# Directions for this task:
Reproduce the lines from the one containing "How do I perform: Open the time axis tab?" through the one containing "Action: tap(67, 450)", substituting "To complete" for "To accomplish" and leaving everything else unchanged.

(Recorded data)
::::

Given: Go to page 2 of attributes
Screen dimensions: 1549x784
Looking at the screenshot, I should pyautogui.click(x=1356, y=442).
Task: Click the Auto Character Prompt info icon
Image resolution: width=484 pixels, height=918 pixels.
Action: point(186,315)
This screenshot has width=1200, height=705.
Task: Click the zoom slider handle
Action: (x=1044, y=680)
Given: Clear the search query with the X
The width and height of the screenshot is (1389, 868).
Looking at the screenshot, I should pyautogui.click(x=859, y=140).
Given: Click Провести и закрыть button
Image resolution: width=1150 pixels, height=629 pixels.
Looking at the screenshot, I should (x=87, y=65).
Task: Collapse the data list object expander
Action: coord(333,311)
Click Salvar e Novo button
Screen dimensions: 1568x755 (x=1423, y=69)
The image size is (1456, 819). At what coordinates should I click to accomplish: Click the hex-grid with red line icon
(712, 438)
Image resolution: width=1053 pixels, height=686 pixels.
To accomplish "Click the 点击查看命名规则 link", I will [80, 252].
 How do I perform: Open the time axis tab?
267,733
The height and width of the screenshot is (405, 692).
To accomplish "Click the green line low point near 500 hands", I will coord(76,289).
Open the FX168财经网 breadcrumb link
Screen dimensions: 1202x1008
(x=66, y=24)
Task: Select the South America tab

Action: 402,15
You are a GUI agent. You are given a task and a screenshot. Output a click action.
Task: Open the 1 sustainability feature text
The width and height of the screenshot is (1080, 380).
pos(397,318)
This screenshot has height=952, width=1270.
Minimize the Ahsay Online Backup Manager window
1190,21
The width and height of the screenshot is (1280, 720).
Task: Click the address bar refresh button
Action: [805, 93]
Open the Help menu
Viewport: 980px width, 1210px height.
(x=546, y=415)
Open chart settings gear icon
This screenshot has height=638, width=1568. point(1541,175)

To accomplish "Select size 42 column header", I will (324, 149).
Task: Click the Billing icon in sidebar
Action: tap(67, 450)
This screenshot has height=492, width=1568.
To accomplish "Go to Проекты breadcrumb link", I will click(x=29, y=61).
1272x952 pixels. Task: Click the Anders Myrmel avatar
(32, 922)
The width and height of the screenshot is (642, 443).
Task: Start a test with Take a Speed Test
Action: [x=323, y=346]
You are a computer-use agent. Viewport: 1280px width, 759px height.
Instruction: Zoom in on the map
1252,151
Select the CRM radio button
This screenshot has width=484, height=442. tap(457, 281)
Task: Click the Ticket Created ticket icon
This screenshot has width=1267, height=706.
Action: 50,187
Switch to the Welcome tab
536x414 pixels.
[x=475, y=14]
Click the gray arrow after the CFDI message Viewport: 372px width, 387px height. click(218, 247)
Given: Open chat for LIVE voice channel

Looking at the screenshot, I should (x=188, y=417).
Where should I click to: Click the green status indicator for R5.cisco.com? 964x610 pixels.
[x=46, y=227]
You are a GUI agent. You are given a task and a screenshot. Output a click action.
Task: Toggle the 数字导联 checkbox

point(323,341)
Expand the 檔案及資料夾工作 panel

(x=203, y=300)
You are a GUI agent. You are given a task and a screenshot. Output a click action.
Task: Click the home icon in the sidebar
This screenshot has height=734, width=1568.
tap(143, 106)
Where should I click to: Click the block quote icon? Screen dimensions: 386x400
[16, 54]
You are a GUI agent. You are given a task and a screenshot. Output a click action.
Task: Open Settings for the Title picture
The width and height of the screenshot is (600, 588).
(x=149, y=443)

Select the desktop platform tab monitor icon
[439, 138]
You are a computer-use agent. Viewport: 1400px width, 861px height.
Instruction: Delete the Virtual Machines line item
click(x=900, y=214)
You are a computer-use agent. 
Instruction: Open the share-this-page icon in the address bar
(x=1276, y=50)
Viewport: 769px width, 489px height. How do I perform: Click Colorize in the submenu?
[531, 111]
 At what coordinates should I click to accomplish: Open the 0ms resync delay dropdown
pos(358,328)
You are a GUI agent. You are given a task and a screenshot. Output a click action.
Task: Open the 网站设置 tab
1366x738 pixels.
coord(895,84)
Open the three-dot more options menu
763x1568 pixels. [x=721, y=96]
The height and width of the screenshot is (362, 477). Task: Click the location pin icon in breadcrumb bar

::::

# Answer to the task:
 How do I perform: Open the time axis tab?
267,733
The height and width of the screenshot is (405, 692).
To complete "Click the green line low point near 500 hands", I will coord(76,289).
Open the FX168财经网 breadcrumb link
Screen dimensions: 1202x1008
(x=66, y=24)
Task: Select the South America tab

Action: 402,15
You are a GUI agent. You are given a task and a screenshot. Output a click action.
Task: Open the 1 sustainability feature text
The width and height of the screenshot is (1080, 380).
pos(397,318)
This screenshot has height=952, width=1270.
Minimize the Ahsay Online Backup Manager window
1190,21
The width and height of the screenshot is (1280, 720).
Task: Click the address bar refresh button
Action: [805, 93]
Open the Help menu
Viewport: 980px width, 1210px height.
(x=546, y=415)
Open chart settings gear icon
This screenshot has height=638, width=1568. point(1541,175)

To complete "Select size 42 column header", I will (324, 149).
Task: Click the Billing icon in sidebar
Action: tap(67, 450)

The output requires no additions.